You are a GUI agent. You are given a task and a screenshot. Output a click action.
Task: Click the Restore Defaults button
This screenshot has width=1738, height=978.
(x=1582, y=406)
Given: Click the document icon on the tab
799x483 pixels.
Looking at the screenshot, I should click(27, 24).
★ ★ ★ ★ ★ ★ ★
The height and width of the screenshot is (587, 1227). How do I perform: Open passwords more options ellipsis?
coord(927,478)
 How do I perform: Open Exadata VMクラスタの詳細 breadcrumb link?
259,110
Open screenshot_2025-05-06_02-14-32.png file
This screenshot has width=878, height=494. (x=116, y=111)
★ ★ ★ ★ ★ ★ ★
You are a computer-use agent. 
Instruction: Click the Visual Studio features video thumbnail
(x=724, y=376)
★ ★ ★ ★ ★ ★ ★
Try it → All lines holding the word "agent" must be copied from the data.

Task answer →
You are a GUI agent. You are given a task and a screenshot. Output a click action.
You are a computer-use agent. 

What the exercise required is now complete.